◆ Texto:
------------------------------------------------------------

Acórdão nº 448/09 de Tribunal Constitucional (Port, 14 de Setembro de 2009

Data14 Setembro 2009
Órgãohttp://vlex.com/desc1/2000_01,Tribunal Constitucional (Port

ACÓRDÃO N.º 448/09

Processo n.º 744/09

Plenário

Relator: Conselheiro Carlos Pamplona de Oliveira

ACORDAM EM SESSÃO PLENÁRIA NO TRIBUNAL CONSTITUCIONAL

Relatório

  1. Alfredo José Temporão Martins, na qualidade de candidato integrado na lista apresentada pelo Partido Social Democrata (PPD/PSD) para a eleição da Assembleia de Freguesia de Troviscoso, Município de Monção, nas eleições de 11 de Outubro de 2009, recorre para o Tribunal Constitucional do despacho do juiz do Tribunal Judicial de Monção que indeferiu a reclamação que apresentara contra a decisão que julgou elegível o candidato Manuel Fernando Pinto Coração de Maria, integrante das listas do Partido Socialista (PS) à mesma eleição.

------------------------------------------------------------

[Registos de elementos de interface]
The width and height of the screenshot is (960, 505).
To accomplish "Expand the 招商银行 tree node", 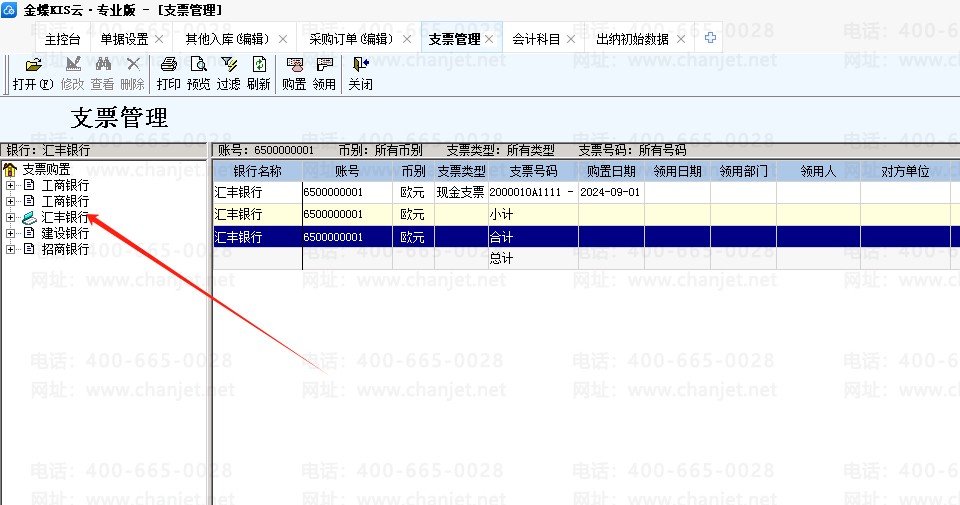I will (11, 249).
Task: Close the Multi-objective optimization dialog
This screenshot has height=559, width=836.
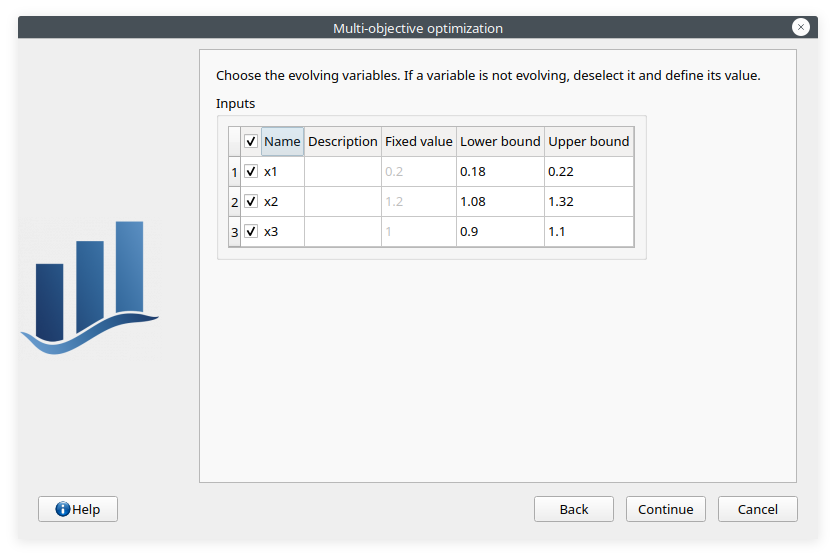Action: click(800, 28)
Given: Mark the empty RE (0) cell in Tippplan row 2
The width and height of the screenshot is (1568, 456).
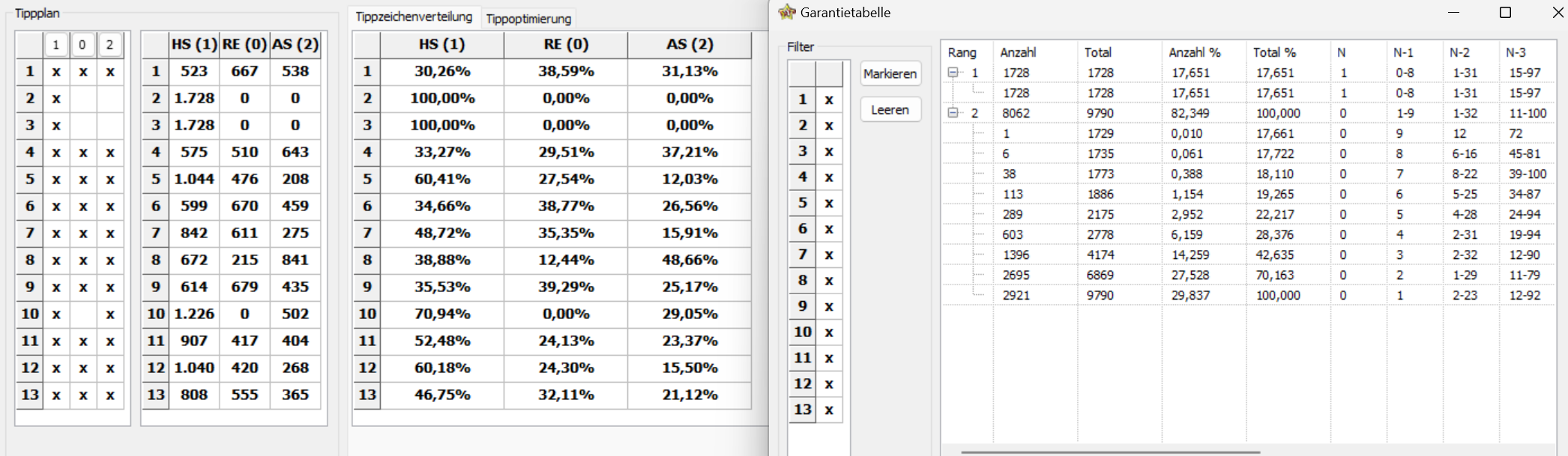Looking at the screenshot, I should [83, 98].
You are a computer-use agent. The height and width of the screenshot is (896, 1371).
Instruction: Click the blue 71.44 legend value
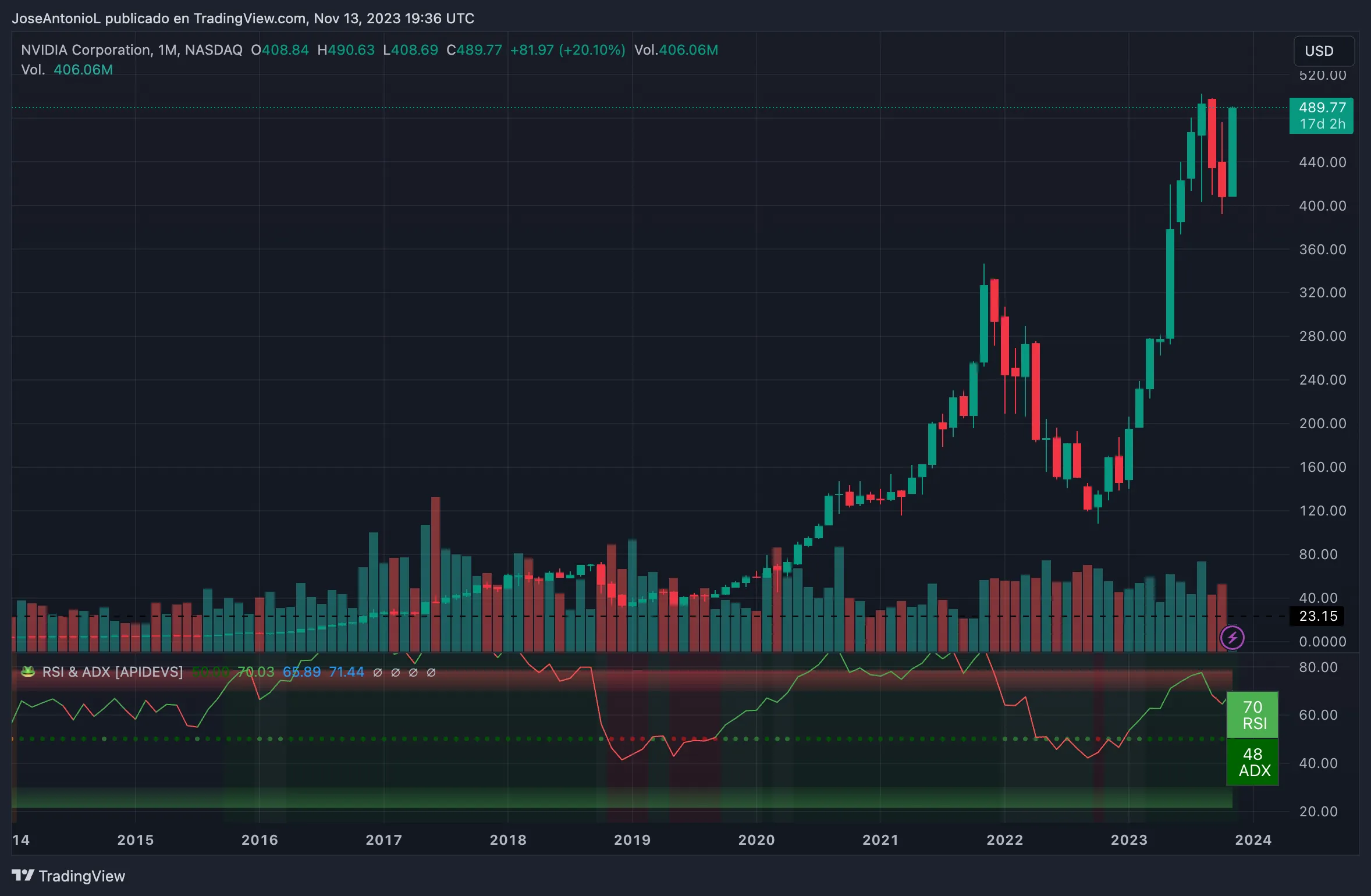[x=346, y=672]
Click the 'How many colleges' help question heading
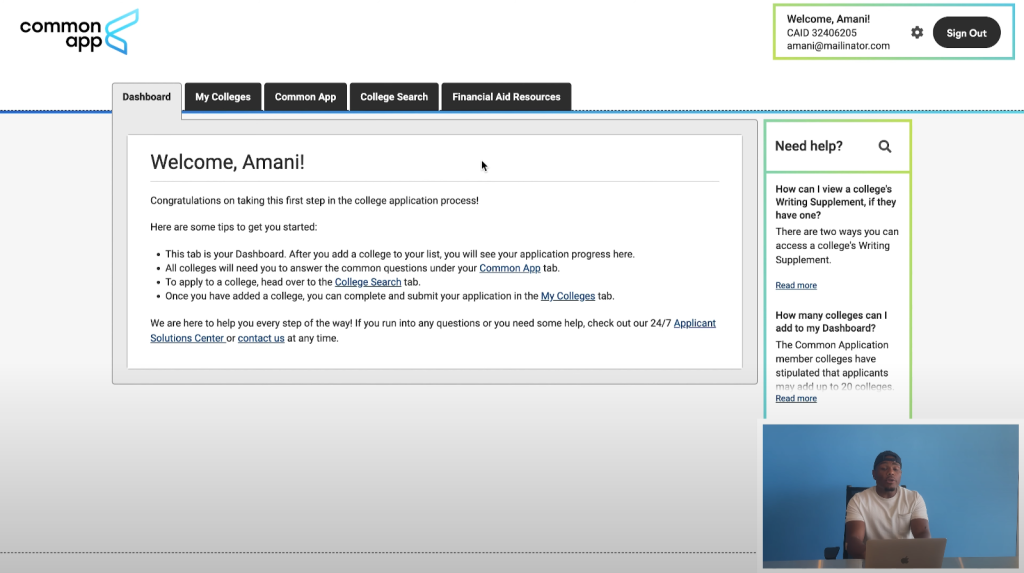The height and width of the screenshot is (573, 1024). (x=831, y=321)
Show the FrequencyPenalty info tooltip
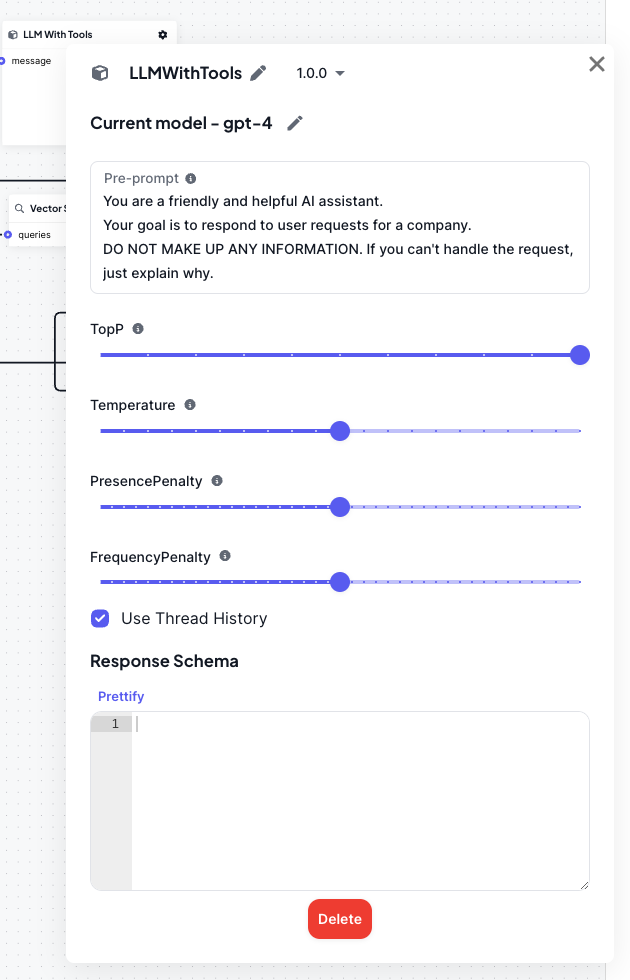630x980 pixels. (x=225, y=556)
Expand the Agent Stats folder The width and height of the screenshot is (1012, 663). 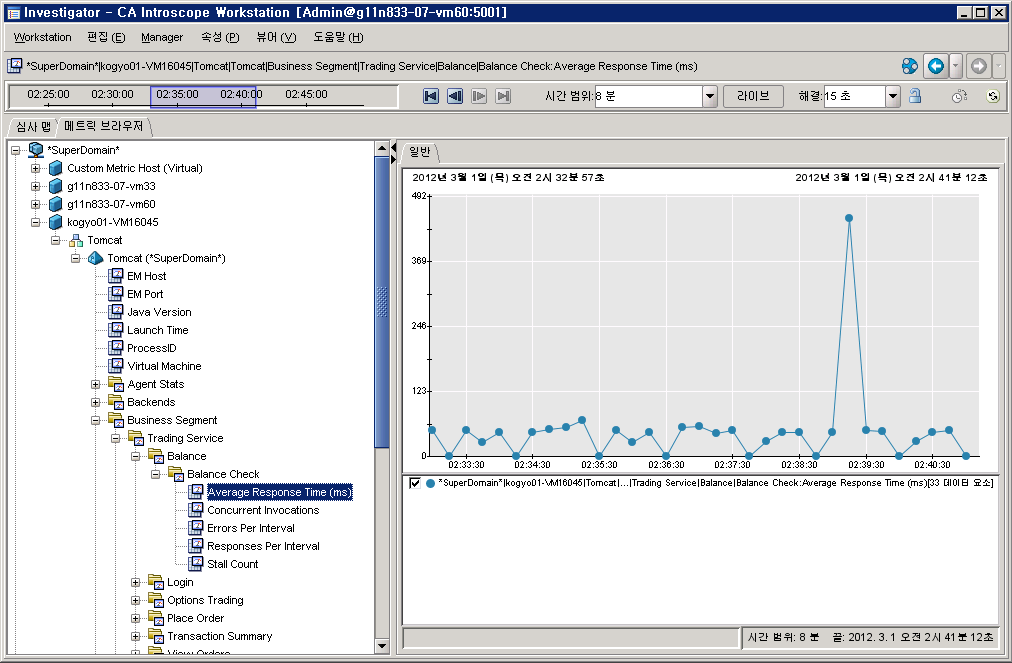[96, 384]
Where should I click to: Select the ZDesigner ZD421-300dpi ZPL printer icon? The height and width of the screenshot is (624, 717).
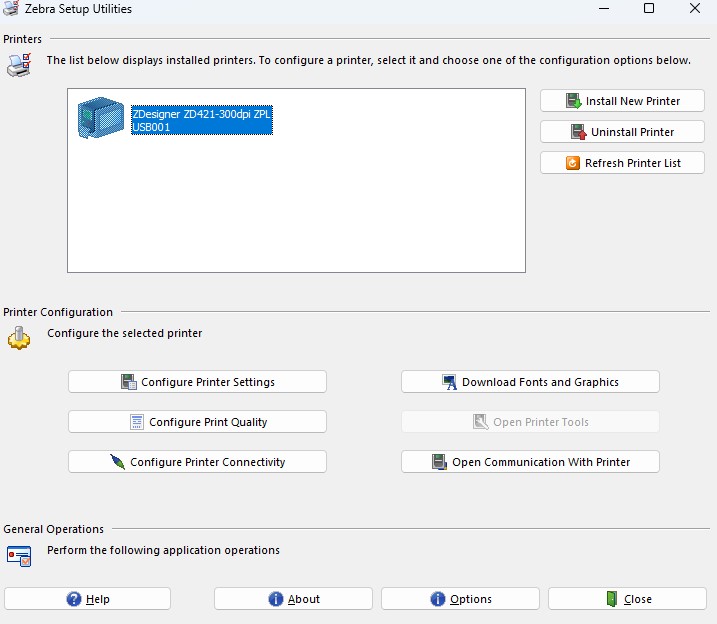click(101, 117)
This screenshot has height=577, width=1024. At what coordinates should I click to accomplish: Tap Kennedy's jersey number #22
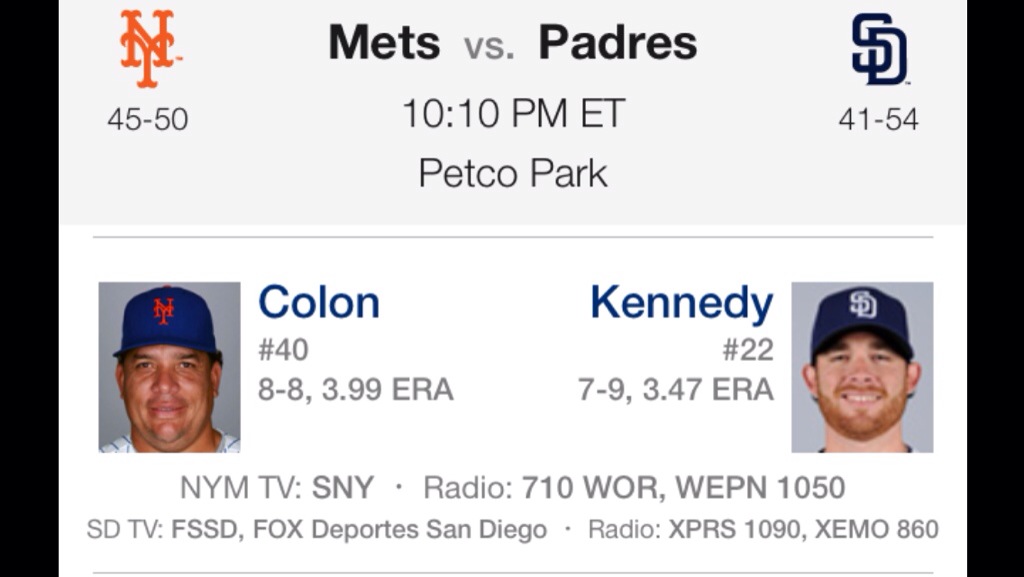coord(748,350)
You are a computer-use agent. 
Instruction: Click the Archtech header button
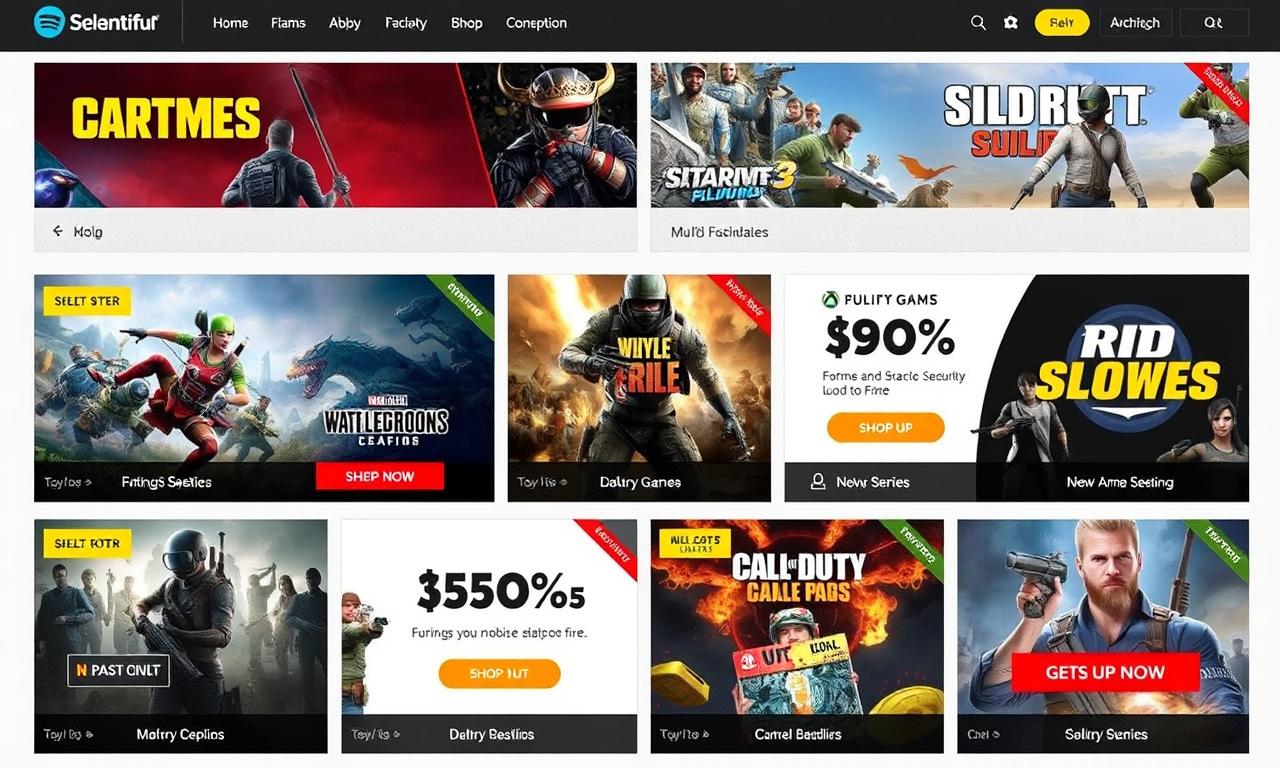pos(1135,22)
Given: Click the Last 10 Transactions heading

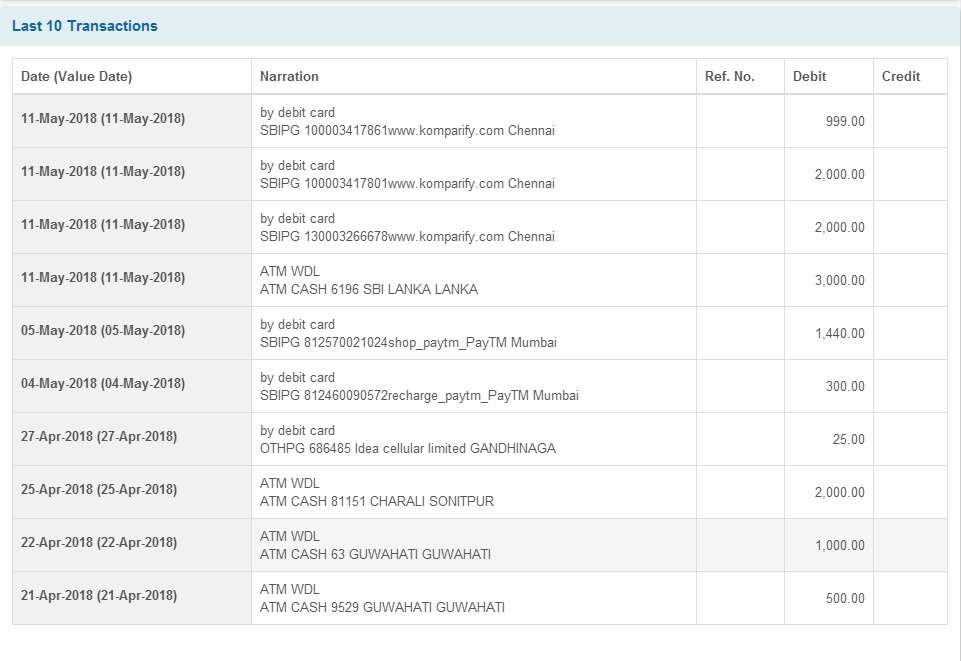Looking at the screenshot, I should point(87,25).
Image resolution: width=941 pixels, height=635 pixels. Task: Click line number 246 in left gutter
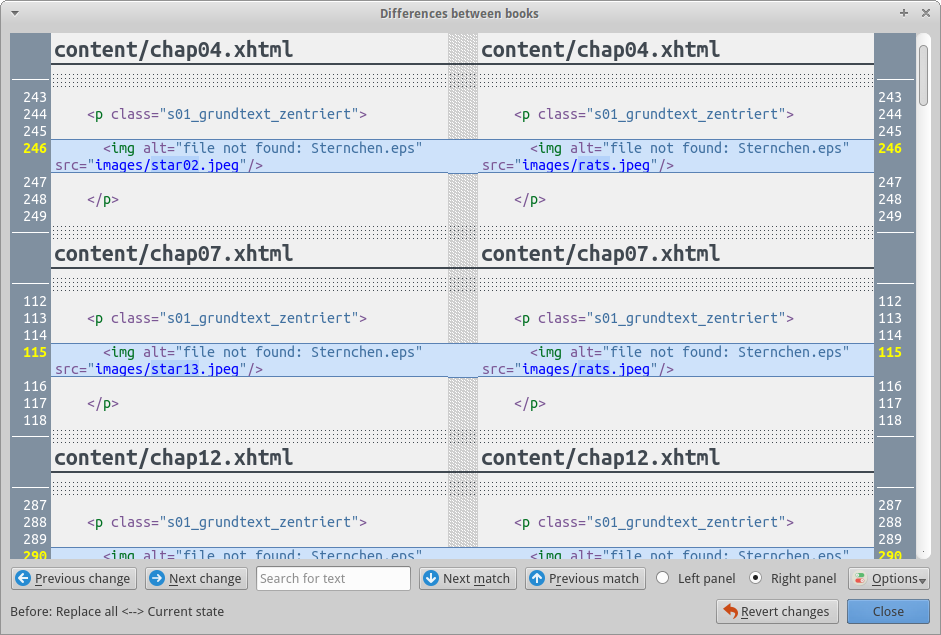coord(35,149)
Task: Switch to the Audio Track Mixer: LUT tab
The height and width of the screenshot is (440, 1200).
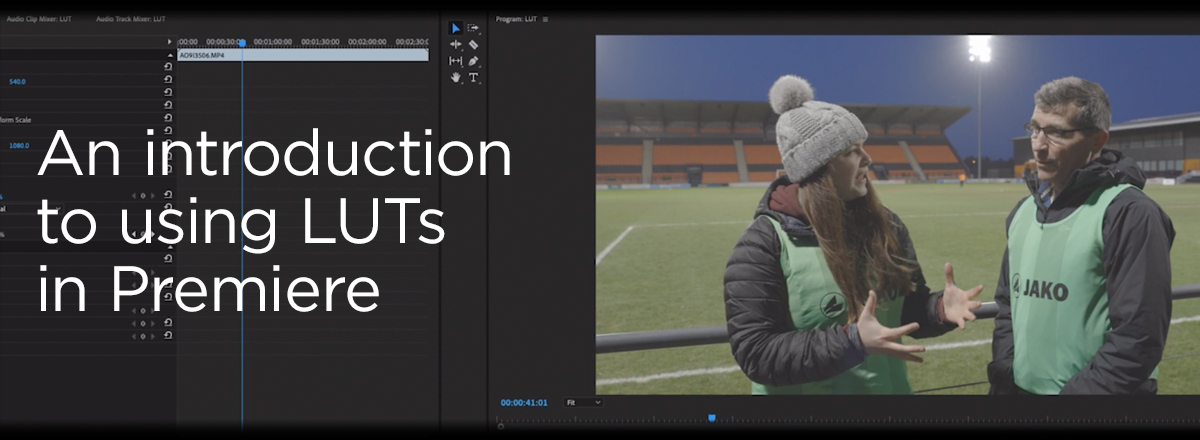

------------------------------------------------------------

◆ Desafios:
A. Transcreva o acórdão do Tribunal Constitucional desde "Relator: Conselheiro Carlos" até "à mesma eleição.".
B. Com base no acórdão do Tribunal Constitucional, responda às seguintes perguntas:
(i) Qual é o número do processo?
(ii) Quem é o relator?
(iii) Em que data se realizaram as eleições mencionadas?
C. Prossiga a redação do acórdão do Tribunal Constitucional a partir do ponto em que o texto termina.

◆ Respostas às tarefas:
A.
Relator: Conselheiro Carlos Pamplona de Oliveira

ACORDAM EM SESSÃO PLENÁRIA NO TRIBUNAL CONSTITUCIONAL

Relatório

  1. Alfredo José Temporão Martins, na qualidade de candidato integrado na lista apresentada pelo Partido Social Democrata (PPD/PSD) para a eleição da Assembleia de Freguesia de Troviscoso, Município de Monção, nas eleições de 11 de Outubro de 2009, recorre para o Tribunal Constitucional do despacho do juiz do Tribunal Judicial de Monção que indeferiu a reclamação que apresentara contra a decisão que julgou elegível o candidato Manuel Fernando Pinto Coração de Maria, integrante das listas do Partido Socialista (PS) à mesma eleição.

B.
(i) Processo n.º 744/09.
(ii) O Conselheiro Carlos Pamplona de Oliveira.
(iii) Em 11 de Outubro de 2009.

C.
    Diz, em suma:

    [...]

    Fundamentos de facto:

  2. Já no ano de 2005, a Freguesia de Troviscoso propôs no Tribunal de Monção a Acção Ordinária 453105.OTBMNC contra o candidato recorrido Manuel Fernando Pinto Coração de Maria (adiante Manuel Fernando Pinto), a qual tem julgamento aprazado para o próximo dia 14/10 (3 dias após as eleições).

  3. Conforme a respectiva Petição Inicial, a Freguesia assim decidiu, propondo a acção, porque o candidato Manuel Fernando Pinto, em 2004, se apossara duma parcela de terreno com a área aproximada de 4.000m2 dum prédio do domínio privado da referida autarquia, vedando o terreno e dele retirando valiosas árvores de madeira, saibro e outras utilidades,

  4. à custa do empobrecimento do erário da autarquia, que, pelo mesmo modo, impede de afectar o referido prédio ao empreendimento social a que se destinava,

  5. e porque, também em 2004, o candidato Manuel Fernando Pinto anexou a uma propriedade dele uma faixa de caminho público vicinal (da mesma Freguesia de Troviscoso) – mais uma vez, à custa do património da autarquia.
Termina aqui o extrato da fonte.